Cent ans d’imposture mondialisée, par Jean-Gilles Malliarakis

La conclusion de la réunion du G20 à Osaka ressemble à la reconstitution d’une mauvaise comédie. Les dirigeants de 19 pays sur 20 ont signé un accord pour la galerie. Il est destiné en théorie à sauver la planète et le climat. Mais tout le monde sait qu’il n’y parviendra pas, puisque la principale puissance mondiale refuse de le contresigner. Le président républicain isolationniste désavoue de la sorte les campagnes de ses prédécesseurs et des politiciens démocrates, Obama comme Al Gore.

Les précédents historiques ne manquent pas.

On devrait éviter, mais les médias les adorent, l’abus des anniversaires. Leur déferlante devient d’autant plus pathétique dès lors qu’on se refuse à en tirer les leçons.

Le 75e anniversaire du débarquement de Normandie a sans doute permis de rendre un hommage légitime aux derniers valeureux survivants. Ils n’existeront plus pour l’occasion du centenaire. Cela n’a cependant guère engendré de progrès de la conscience historique chez les anciens Alliés occidentaux.

On ne s’attardera pas non plus sur tel ou tel exemple, parmi tant d’autres, jalons de nos éphémérides : ainsi, la commémoration insolite, organisée par le grand-orient en 2012, des 220 ans de la proclamation de la république, n’a pas beaucoup fait avancer la mémoire civique. Tout juste a-t-elle contribué à réintroduire la ritournelle des références à ce régime dans les déclarations de nos dirigeants.

On doit en revanche regretter, en cette journée du 28 juin, le silence massif à propos des 100 années qui se sont écoulées depuis la signature du traité de Versailles, le 28 juin 1919. Cette date fut fixée elle-même, par les puissants vainqueurs du conflit, 5 ans jour pour jour après l’assassinat provocateur commis à Sarajevo, le 28 juin 1914, cause immédiate de la première guerre mondiale.

Heureusement, si l’on peut dire, on pourra commémorer, tout au long des quatre années à venir, une par une, chacune des étapes de la mise en place de cette prétendue paix négociée entre les seuls alliés.
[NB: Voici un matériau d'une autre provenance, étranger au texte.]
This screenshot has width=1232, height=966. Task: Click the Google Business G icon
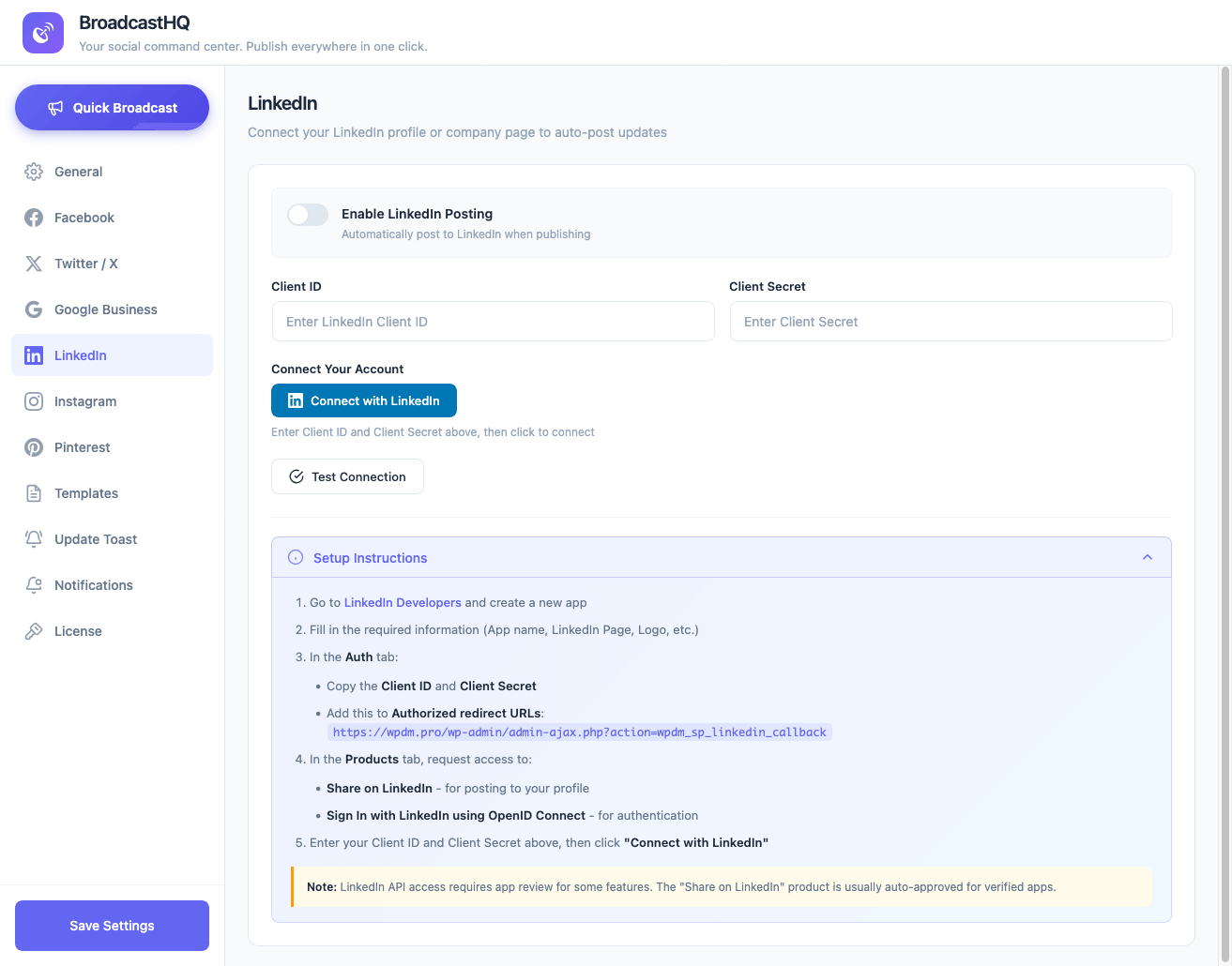(34, 309)
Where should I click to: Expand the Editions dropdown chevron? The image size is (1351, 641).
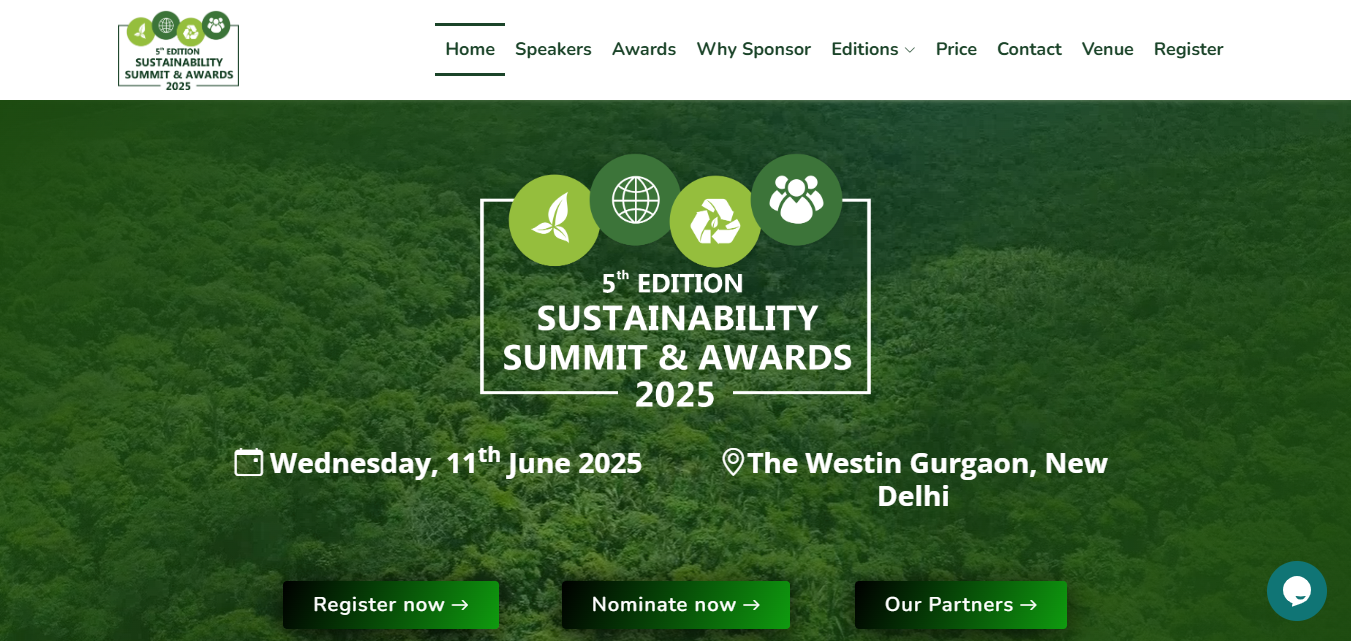909,50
Les Français gagneront même à revisiter les affligeants débats de ratification animés par Clemenceau.

On a déjà manqué l’évocation du diktat le plus injuste, celui de Trianon, imposé à la Hongrie le 4 juin. Il priva ce royaume, qui ne l’accepta jamais, des 2/3 de son territoire et de 40 % de sa population magyare. À Saint-Germain-en-Laye le 10 septembre, avec l’Autriche le système révéla sa face la plus destructrice au détriment de l’empire des Habsbourg, lui interdisant toute notion d’autodétermination. À Neuilly, le 27 novembre, on amputa la Bulgarie. Désormais isolé de ses voisins, ce pays rejoignit de façon pérenne les rangs des États révisionnistes, dont l’Europe centrale et orientale allait donc se trouver hérissée. Au voisinage des pays théoriquement bénéficiaires, tous se trouvèrent soumis à des régimes affaiblis, désavoués par les vainqueurs et enfermés dans des frontières instables.

Cette situation ne fit qu’accentuer la recherche d’une revanche par une Allemagne ruinée, rançonnée, mais maintenue unifiée et considérant qu’elle n’avait pas été vaincue mais trahie.

On connaît la suite. Les hostilités reprirent 20 ans plus tard.